Kayak Hipster demonstrates and shares 3 things to try next time you're working on your low brace. The low brace is a great way to keep your kayak upright.

A low brace is usually used to stabilize the kayak or if you feel you're going over and you want be able to keep yourself in place. These tips might help you also if you're new to paddling, and they might just give you something to think about next time around the water.

Paddler's Box

The first thing you'll sometimes see with newer paddlers is that they're not really confident in how they're going to be doing things like a low brace. They don't realize that the water can offer a lot of support at first if you use that low brace efficiently. Oftentimes you'll see them do their low braces out in the front and kind of tapping the water. One of the things that we often talk about that will help you have a good strong starting point is the Paddler’s Box. Essentially a square that you make with your arms, your chest and your paddle, and that offers a strong and solid foundation for different strokes or movements.
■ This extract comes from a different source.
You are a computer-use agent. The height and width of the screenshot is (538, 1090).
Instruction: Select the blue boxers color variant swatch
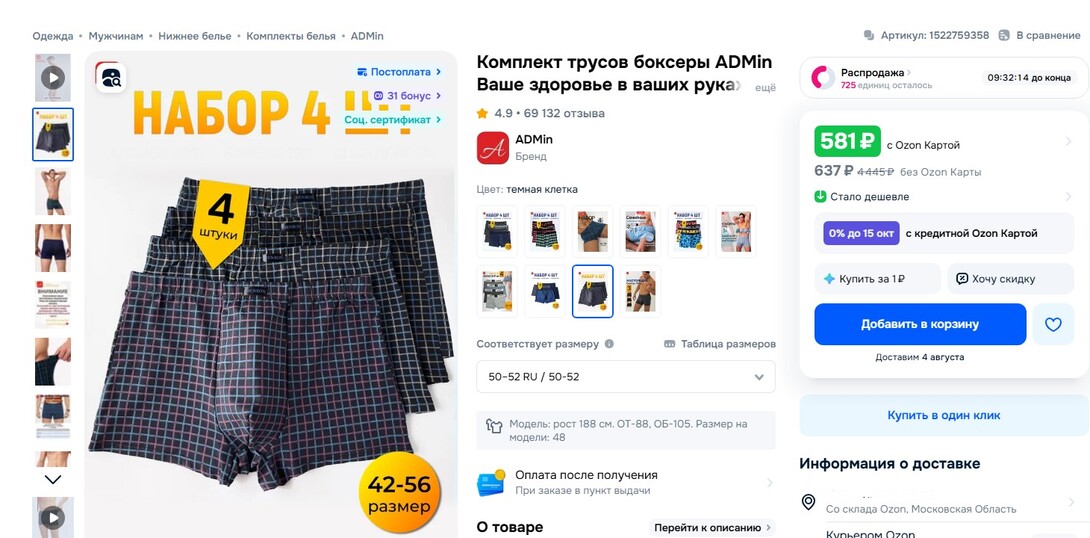pos(544,291)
You're engaging a lot of your stronger muscles on your arms and your core to be able to pass that power and strength to the blades but also the Paddler's Box helps us keep our shoulders and arms safe. Now, if we take that Paddler’s Box and move it so that we can present the blades to the water for that low brace, you can lift those elbows (but not too much to keep your shoulders safe). But by having a strong Paddler’s Box and the blade close to the water, close to your belly, we can really put a lot of strength into that blade as it hits the water. We’re not putting any body parts in danger because we have a very solid foundation. We have a good grip on the paddle and our arms, our core, and everything is working together to keep the paddle in the right spot. The shaft should be close to your belly, elbows up (but not too high to keep your shoulders safe), and that way we have a strong Paddler’s Box, ready to smack the water when we feel like we’re going over.

Turn the Shaft

The second thing to think about is going for the brace, but holding it in the water for too long and when you try to bring the blade out of the water, you essentially pull yourself in and under. So if you slap the water, at first you'll have that resistance, but once the blade goes underwater if you try pulling, you're pulling yourself into the water. So as soon as you get that leverage on the water surface, remember to turn the shaft, turn the blade, before you bring it out again. So you slap, turn, and then pull up right. That way you're knifing the blade back out of the water. So we are going to hit the water, turn, bring it up.That way when you hit the water you get the purchase on the water, but then there's no resistance when you pull it back up.

Use Your Hips

The third thing to think about is the hips. Just like if you ever researched rolling, the hips and the way we move our kayak. Our top and bottom are joined at the hips and they're completely separate. You can be doing very different motions with each of those sections. So the third thing to try is when you slap the water, don't just try to bring yourself out upright as if you're just one big stiff thing. The moment you hit the water, use those hips, use your legs, you engage your lower body and you slide the kayak back under you. So we're falling over, we slap, then we slide under, and then we bring the paddle back up. What's really nice is the water allows us to slide the kayak back underneath us. So if you feel you're going over, don't just pull up with your whole body, slap and slide the kayak under, so that it can now level you out again.

Practice this when the water is warm enough so that you can take a swim. Definitely do it in a place that is okay for you to fall in because it's very common that when we're practicing our low brace, we're gonna make the mistake of falling. If you're practicing these things, give these three things a try, and see if it helps you.